The "volume" of loaded voxels in the scene consists of 67108864 voxels. Or course much of that is empty and does not actually generate any meshes.
I know about instancing, but I doubt it would be helpful in this "minecraft" kind of voxel rendering. I think its not possible to have different geometry for instancing?
Merging the meshes however seems to make sense, since it already improved by a lot by adjusting my parameters.
I think the gpu might just struggle to actually use all of its resources for vertex shading, when there are too many draw calls with not enough actual primitives inside of them. I compared the the utilization in gpu profiler, and it got 2-4 times better now.
What is strange however is the fact that old bevy was still a lot better, even with the smaller chunks & more total meshes. I guess the extra render passes which all invoke the vertex shaders again makes the cost of it just go up a lot.
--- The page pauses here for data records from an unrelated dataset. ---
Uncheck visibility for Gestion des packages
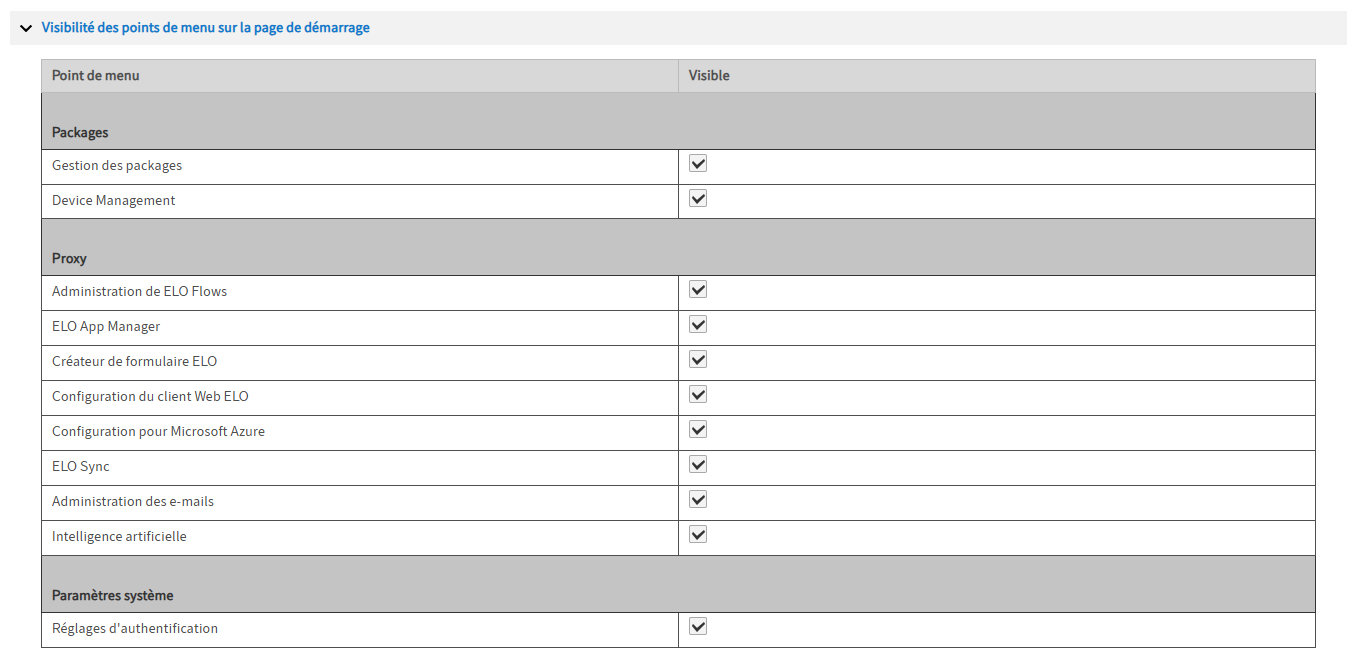1359x648 pixels. tap(697, 163)
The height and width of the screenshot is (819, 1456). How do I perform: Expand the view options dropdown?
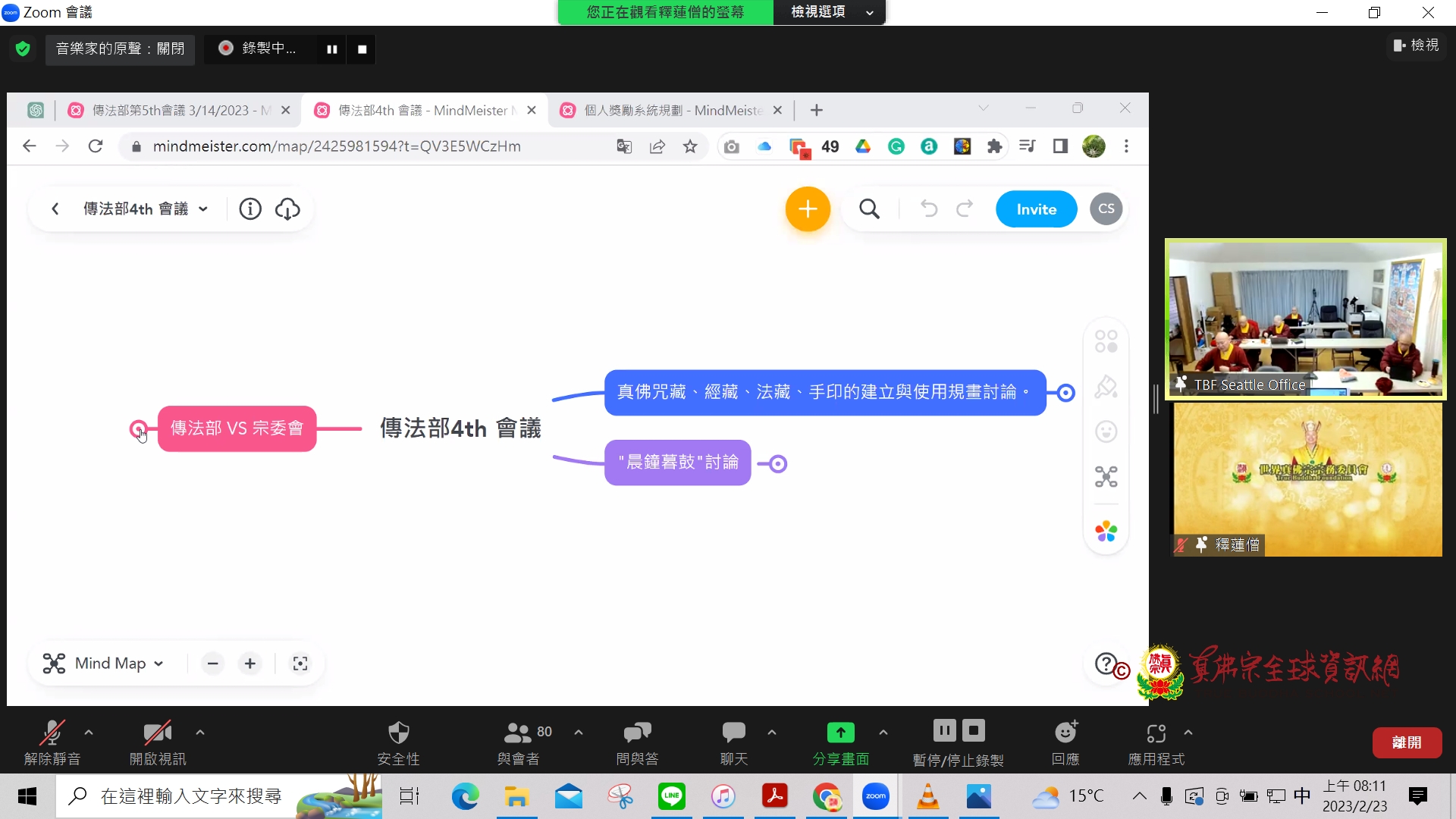click(829, 12)
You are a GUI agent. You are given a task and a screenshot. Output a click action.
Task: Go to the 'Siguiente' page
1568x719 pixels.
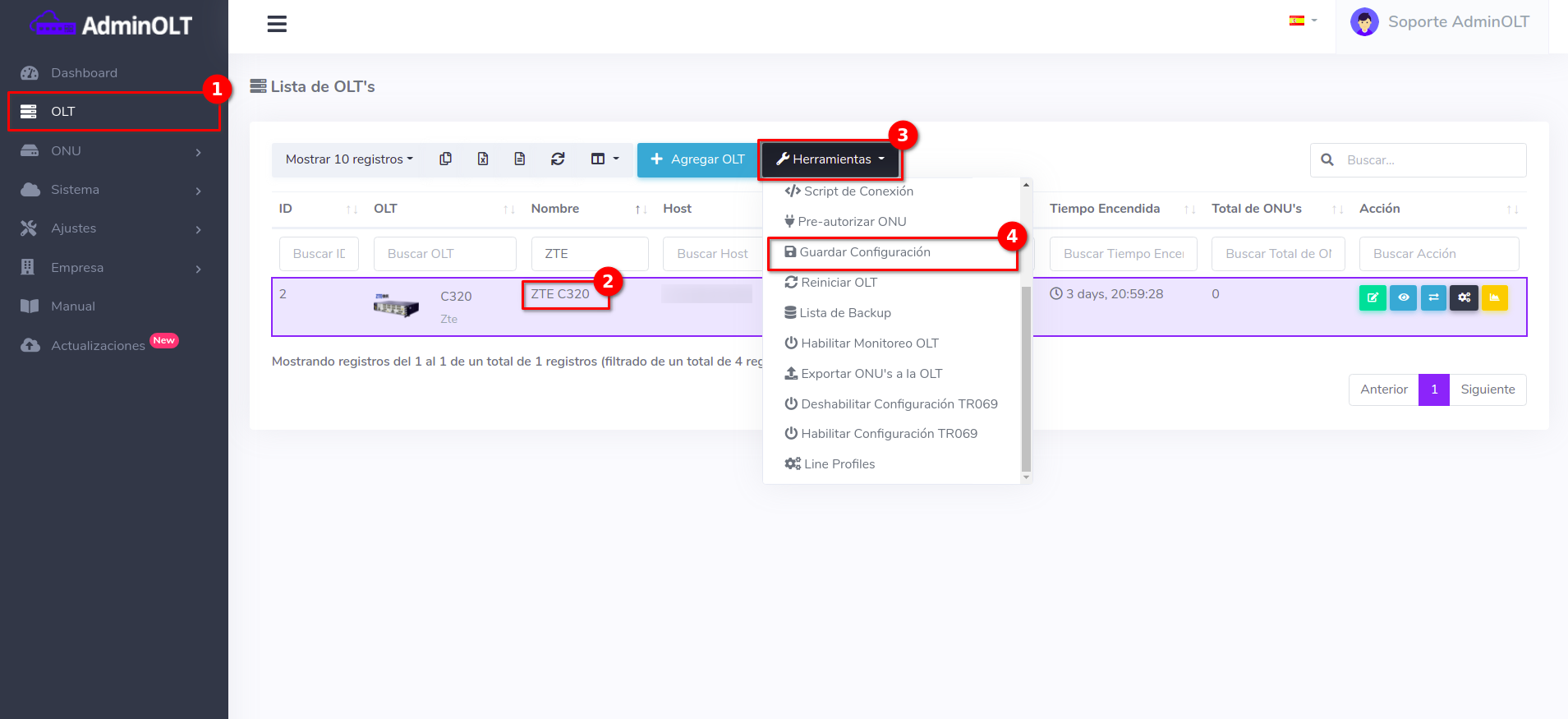click(x=1488, y=389)
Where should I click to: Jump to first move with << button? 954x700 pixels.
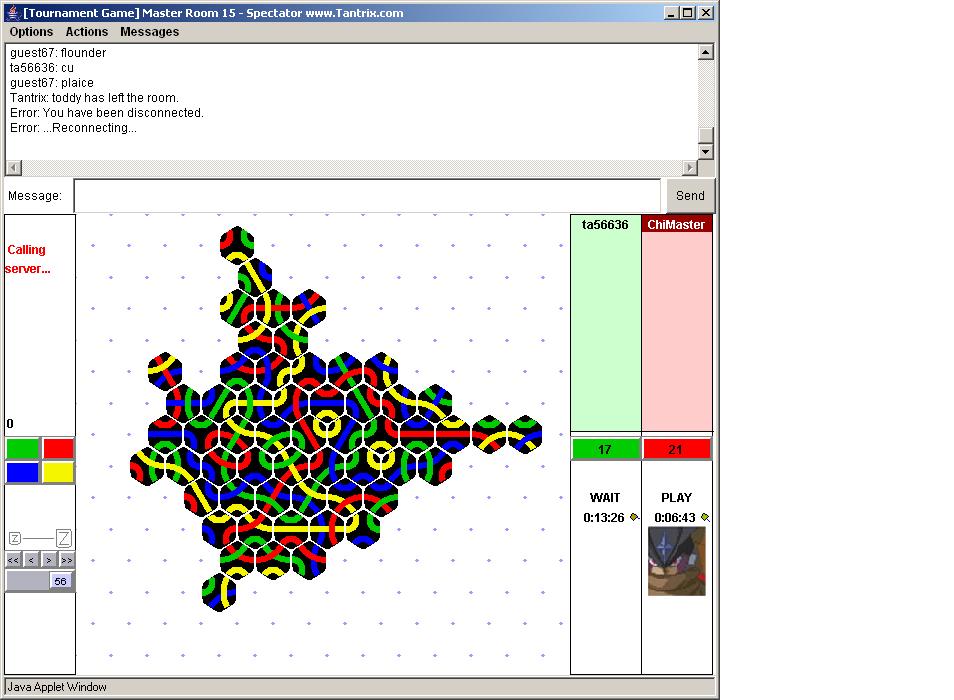[14, 560]
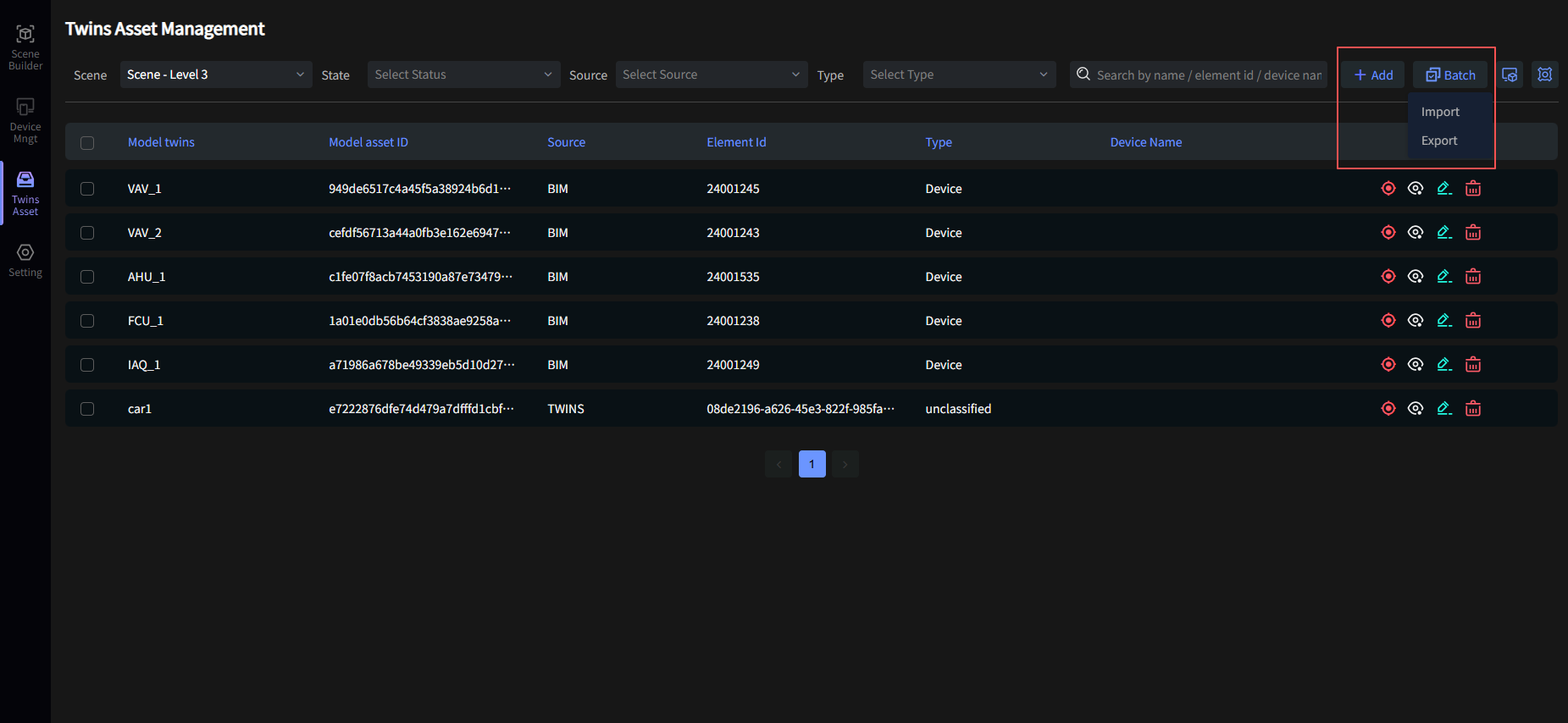The width and height of the screenshot is (1568, 723).
Task: Choose Export from the Batch menu
Action: click(x=1439, y=141)
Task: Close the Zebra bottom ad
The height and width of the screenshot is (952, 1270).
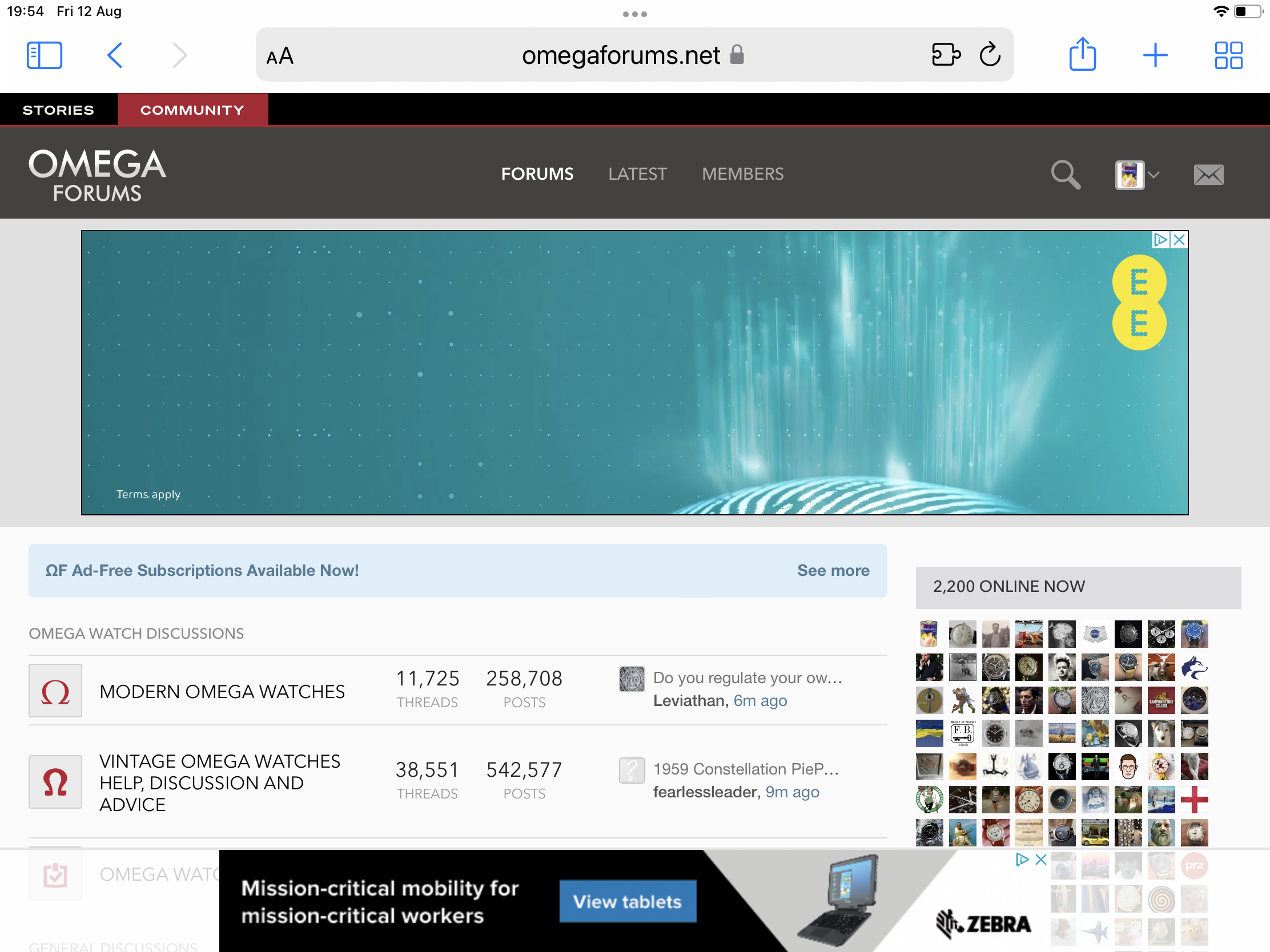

Maybe its possible to just run the render passes of cascade shadow map at the same time? Not sure how exactly the algorithm looks like in bevy, but I imagine they could run in parallel, and increase the GPU utilization again to fix the performance?
@superdump I think this can be closed, its still possible to get good performance in bevy 0.10, it just needs some tweaking in the game code.
And I prefer the new cascaded shadow maps a lot over the old directional lights. Now it actually affects the whole scene I have, not just a large part of it.
Bevy version
bevy 0.10
[Optional] Relevant system information
What you did
I upgraded to bevy 0.10
What went wrong
After upgrading my project to bevy-0.10, the performance suffered a lot. Release mode builds slowed down in some situations from 140+fps to below 100. In debug builds with dependency crates still set to opt level 3 (for development speed), the performance degraded from 140+fps to below 20 in some situations, an never touching more than 60.
I know that changing engine related code can result in slower performance in some situations, but I did not expect it to slowdown quite as much. Especially since before even IGPU could run my project easily with 60fps.
Additional information
I changed my project a bit to make situations better reproducible (disabled dynamic map generation), and made two profiles for before / after comparison.
Here is the file: https://github.com/ruabmbua/bevy-traces/blob/main/traces.tar.xz
First look at the traces tells me that CommandEncoder::run_render_pass is the problem. Its 20ms instead of 900µs.